### [AUFGABE A]
Beantworte anhand des folgenden Urteils diese Fragen:
(i) Welchen Betrag an außergerichtlichen Rechtsanwaltskosten muss der Beklagte zahlen?
(ii) An welchem Tag wurde das Filmwerk über den Internetanschluss des Beklagten zum Download zugänglich gemacht?
(iii) Welchen Gegenstandswert legt die Klägerin den Kosten der Abmahnung zugrunde?

### [TEXTAUSZUG]
══════════════════════════════
AG Frankfurt – Az.: 30 C 3070/20 (32) – Urteil vom 02.02.2021
Der Beklagte wird verurteilt, an die Klägerin 1000,00 € nebst Zinsen i.H.v. 5 Prozentpunkten über dem jeweiligen Basiszinssatz hieraus seit dem 5.4.2019 sowie weitere 215,00 € außergerichtliche Rechtsanwaltskosten nebst Zinsen hieraus i.H.v. 5 Prozentpunkten über dem jeweiligen Basiszinssatz seit dem 5.4.2019 zu zahlen.
Die Kosten des Rechtsstreits werden dem Beklagten auferlegt.
Das Urteil ist gegen Sicherheitsleistung i.H.v. 110 % des jeweils zu vollstreckenden Betrages vorläufig vollstreckbar.
Tatbestand
Die Parteien streiten um Ersatzansprüche aufgrund einer behaupteten Urheberrechtsverletzung.
Die Klägerin ist die ausschließliche Nutzungsberechtigte der Urheberrechte des Films „…“. Das Filmwerk wurde über den Internetanschluss des Beklagten am 26.02.2017 in der Zeit von 20:00:17 Uhr bis 20:01:25 Uhr mittels einer Filesharing-Software öffentlich zum Download zugänglich gemacht. Dies hat die von der Klägerin beauftragte Firma A GmbH mithilfe ihrer Ermittlungsoftware PFS festgestellt und dokumentiert. Aufgrund des durchgeführten Auskunfts- und Gestattungsverfahrens gemäß § 101 UrhG hat der betreffende Provider den Beklagten als Anschlussinhaber mitgeteilt, dem die ermittelte IP-Adresse zu dem genannten Zeitraum zugeordnet gewesen ist. Der Beklagte wohnt allein, erhält jedoch gelegentlich Besuch von seinen Kindern und Enkelkindern. Die Klägerin mahnte den Beklagten mit Schreiben ihres Prozessbevollmächtigten wegen der Urheberrechtsverletzung am 2.3.2017 ab und forderte ihn zur Abgabe einer Unterlassungserklärung und zur Zahlung von 915,00 € unter Fristsetzung bis zum 12.3.2017 auf.
Die Klägerin nimmt den Beklagten sowohl auf Schadensersatz in Form der Lizenzanalogie als auch auf Erstattung vorgerichtlicher Abmahnkosten in Anspruch. Als Aufwendungsersatz für die Abmahnung macht sie unter Zugrundelegung eines Gegenstandswertes von 1.700,00 € Rechtsanwaltskosten i.H.v. insgesamt 215,00 € geltend. Im Übrigen begehrt sie Schadensersatz wegen den streitgegenständlichen Verletzungshandlungen i.H.v. 1000,00 €.
══════════════════════════════
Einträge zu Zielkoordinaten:
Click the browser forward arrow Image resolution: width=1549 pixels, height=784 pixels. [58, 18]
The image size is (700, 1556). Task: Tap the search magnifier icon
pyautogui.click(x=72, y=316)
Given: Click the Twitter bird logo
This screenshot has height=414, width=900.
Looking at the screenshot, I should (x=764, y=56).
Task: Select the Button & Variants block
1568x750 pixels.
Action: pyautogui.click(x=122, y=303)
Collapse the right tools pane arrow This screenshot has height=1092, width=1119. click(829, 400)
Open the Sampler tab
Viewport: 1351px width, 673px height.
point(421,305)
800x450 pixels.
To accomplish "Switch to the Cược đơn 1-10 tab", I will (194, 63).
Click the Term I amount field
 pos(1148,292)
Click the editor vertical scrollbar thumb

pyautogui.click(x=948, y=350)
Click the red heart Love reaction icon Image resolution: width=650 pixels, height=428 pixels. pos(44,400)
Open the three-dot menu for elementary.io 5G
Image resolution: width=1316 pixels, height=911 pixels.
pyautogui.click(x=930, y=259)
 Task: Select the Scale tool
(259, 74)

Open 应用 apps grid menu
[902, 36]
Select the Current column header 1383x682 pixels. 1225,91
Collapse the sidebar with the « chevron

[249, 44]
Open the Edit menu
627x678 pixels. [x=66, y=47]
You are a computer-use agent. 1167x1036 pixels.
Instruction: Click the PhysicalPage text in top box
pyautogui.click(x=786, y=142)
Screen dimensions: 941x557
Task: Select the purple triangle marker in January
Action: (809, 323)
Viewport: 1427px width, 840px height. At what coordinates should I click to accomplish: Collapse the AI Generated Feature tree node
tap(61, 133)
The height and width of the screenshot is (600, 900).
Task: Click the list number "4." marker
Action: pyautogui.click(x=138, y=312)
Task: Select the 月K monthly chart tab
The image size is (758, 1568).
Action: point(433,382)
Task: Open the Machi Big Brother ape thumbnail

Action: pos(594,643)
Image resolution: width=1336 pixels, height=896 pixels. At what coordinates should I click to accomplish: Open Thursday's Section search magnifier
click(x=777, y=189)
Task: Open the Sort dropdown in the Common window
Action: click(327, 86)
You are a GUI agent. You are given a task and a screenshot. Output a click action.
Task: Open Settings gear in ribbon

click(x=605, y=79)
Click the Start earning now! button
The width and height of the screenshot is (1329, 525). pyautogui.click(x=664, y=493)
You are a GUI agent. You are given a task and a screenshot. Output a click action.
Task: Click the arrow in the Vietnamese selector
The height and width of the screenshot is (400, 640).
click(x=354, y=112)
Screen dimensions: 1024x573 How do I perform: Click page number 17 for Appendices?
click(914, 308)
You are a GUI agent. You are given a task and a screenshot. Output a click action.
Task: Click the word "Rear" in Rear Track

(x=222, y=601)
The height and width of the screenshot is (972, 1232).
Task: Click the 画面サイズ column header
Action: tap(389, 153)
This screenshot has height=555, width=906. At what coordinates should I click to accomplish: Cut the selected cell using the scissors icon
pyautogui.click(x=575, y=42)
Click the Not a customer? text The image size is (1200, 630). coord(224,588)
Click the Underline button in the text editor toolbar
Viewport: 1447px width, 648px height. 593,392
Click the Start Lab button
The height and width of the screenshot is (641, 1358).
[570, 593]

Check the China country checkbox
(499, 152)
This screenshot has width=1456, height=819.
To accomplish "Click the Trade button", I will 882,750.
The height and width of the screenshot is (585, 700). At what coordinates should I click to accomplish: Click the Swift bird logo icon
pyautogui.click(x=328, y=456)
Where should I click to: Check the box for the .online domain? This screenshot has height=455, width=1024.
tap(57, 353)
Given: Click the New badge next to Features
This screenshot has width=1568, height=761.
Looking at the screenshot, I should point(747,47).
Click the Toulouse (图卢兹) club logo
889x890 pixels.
══════════════════════════════
### [AUFGABE B]
Schreib die Einträge neu, beginnend mit der Zeile, die „Task: Open the Machi“ enthält, und endend nach der Zeile, die „The width and“ enthält. Ersetze dabei „GUI agent“ durch „desktop agent“, und lass alles andere unverändert.

### [VOLLSTÄNDIGE AUSGABE A]
(i) 215,00 €
(ii) Am 26.02.2017
(iii) 1.700,00 €

### [VOLLSTÄNDIGE AUSGABE B]
Task: Open the Machi Big Brother ape thumbnail

Action: pos(594,643)
Image resolution: width=1336 pixels, height=896 pixels. At what coordinates should I click to accomplish: Open Thursday's Section search magnifier
click(x=777, y=189)
Task: Open the Sort dropdown in the Common window
Action: click(327, 86)
You are a desktop agent. You are given a task and a screenshot. Output a click action.
Task: Open Settings gear in ribbon

click(x=605, y=79)
Click the Start earning now! button
The width and height of the screenshot is (1329, 525). pyautogui.click(x=664, y=493)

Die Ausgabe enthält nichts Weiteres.